February is Teen Dating Violence Awareness month, and we’re joining the cause to get the word out about what teenagers, parents, teachers, and community members can do to be aware of and prevent teen dating violence.

Definition, Facts, and Statistics

Teen dating violence is defined as “a pattern of abuse or threat of abuse against teenaged dating partners, occurring in different forms, including verbal, emotional, physical, sexual and digital.”[3]

Relationship violence among teenagers is increasingly common, with some researchers reporting that one in ten high school students has been purposefully hit, slapped or physically hurt by a boyfriend or girlfriend.[4] This abuse begins early, often before the age of eighteen or in early adulthood, as more than half of women (69.5%) and men (53.6%) who have been physically or sexually abused, or stalked by a dating partner, first experienced abuse between the ages of 11-24.[5]

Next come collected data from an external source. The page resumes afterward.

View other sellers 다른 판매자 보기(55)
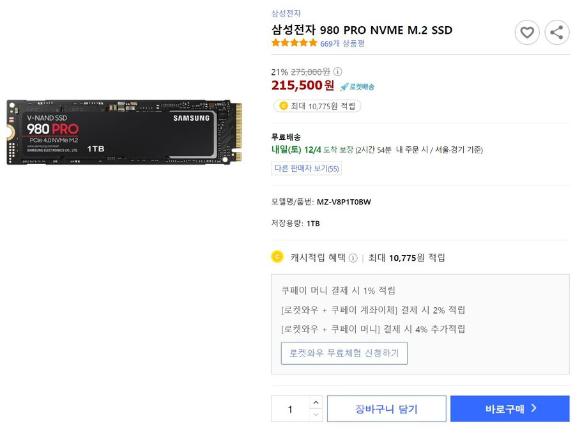Viewport: 575px width, 428px height. point(307,169)
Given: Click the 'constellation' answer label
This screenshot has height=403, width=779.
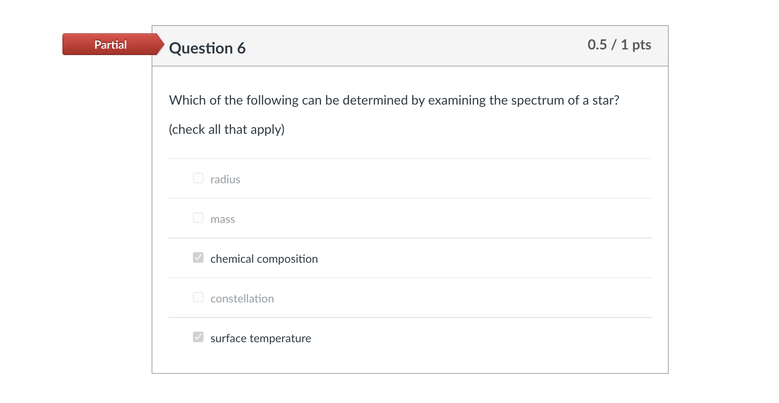Looking at the screenshot, I should tap(242, 298).
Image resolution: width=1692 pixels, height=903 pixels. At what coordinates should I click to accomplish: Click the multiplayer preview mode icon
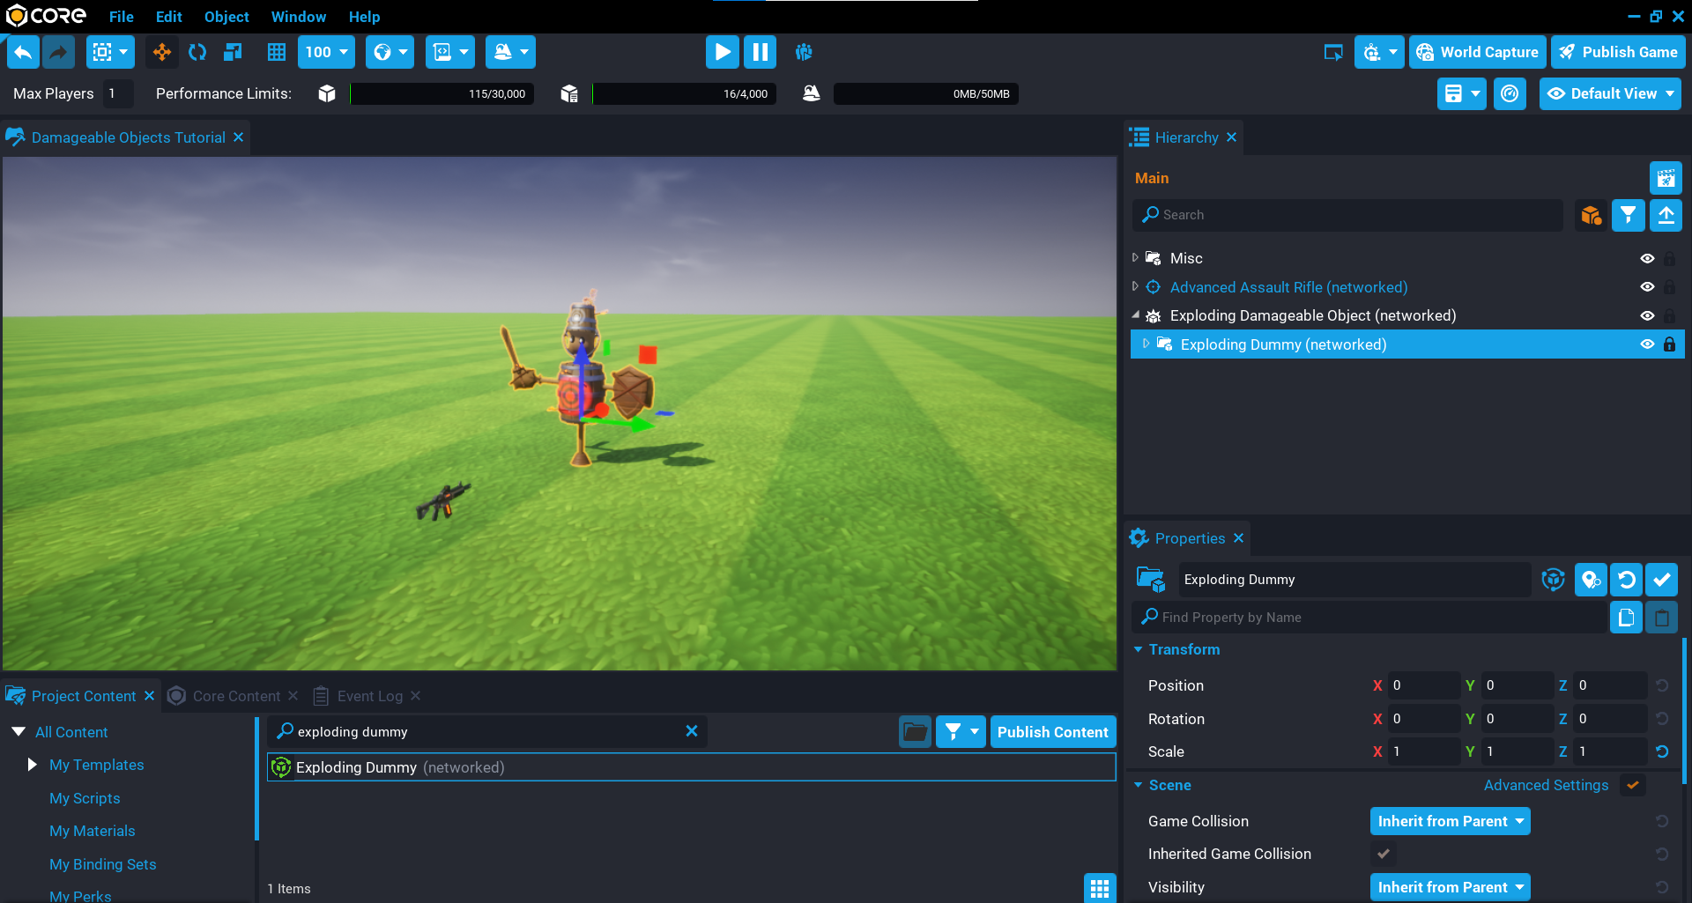point(804,52)
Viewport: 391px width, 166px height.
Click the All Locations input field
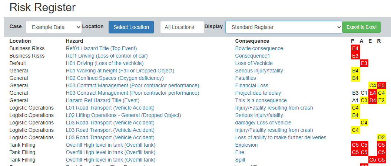[x=182, y=27]
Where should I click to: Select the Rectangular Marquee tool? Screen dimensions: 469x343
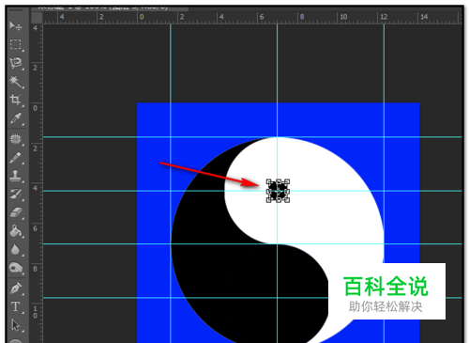(15, 44)
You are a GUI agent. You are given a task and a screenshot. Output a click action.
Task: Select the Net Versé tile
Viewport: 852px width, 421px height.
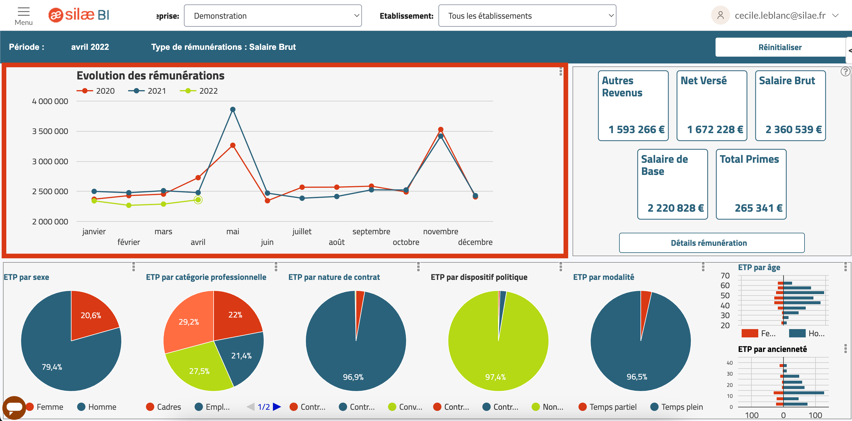tap(712, 105)
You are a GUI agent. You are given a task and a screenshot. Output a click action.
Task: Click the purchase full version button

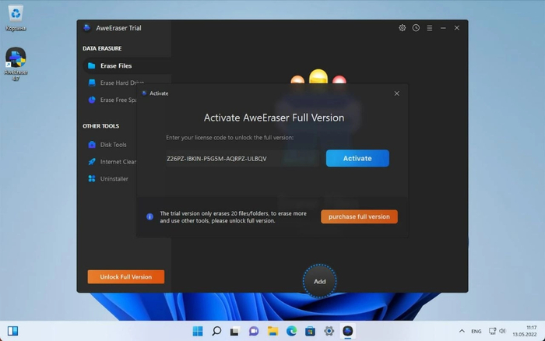(359, 216)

Furthermore, abuse and violence within the dating relationship can have a serious detrimental impact on the victims. “It can negatively influence the development of healthy sexuality, intimacy, and identity as youth grow into adulthood and can increase the risk of physical injury, poor academic performance, binge drinking, suicide attempts, unhealthy sexual behaviors, substance abuse, negative body image and self-esteem, and violence in future relationships.”[6]

However, while the statistics clearly demonstrate the severity of the problem, many people simply aren’t aware of its prevalence or its impact. Eighty-one percent of parents believe teen dating violence is not an issue or admit they don’t know if it’s an issue.[7]

Types

There are several different types of teen dating abuse and violent relationships can involve one or more of these types of abuse, including:

  • • Emotional/Verbal Abuse: involves non-physical behaviors such as insults, threats, shouting, isolation, and constant monitoring.
  • • Physical Abuse: includes any kind of physical behavior that is designed to inflict pain, dominate, intimidate, cause fear, or harm in any way, such as hitting, choking, or pushing.
  • • Financial Abuse: centers around the exertion of power and control through finances, such as controlling or withholding money or preventing the partner from earning money.
  • • Sexual Abuse: includes any sexual activity that occurs without willing, active, unimpaired consent, such as sexual assault and tampering with contraceptives.
  • • Digital Abuse: the use of technology to threaten, stalk, intimidate, or bully a partner through digital means, such as social media, texting, tracking programs, etc.
  • • Stalking: repeatedly following, watching, monitoring, or harassing a partner online or in person.[8]

 

Warning Signs and How to Recognize It

Every relationship is different and teen relationships, which are often fraught with drama and high emotion, can be dynamic and intense. However, knowing the warning signs of dating violence is important to help teens, parents, and teachers recognize abusive behaviors.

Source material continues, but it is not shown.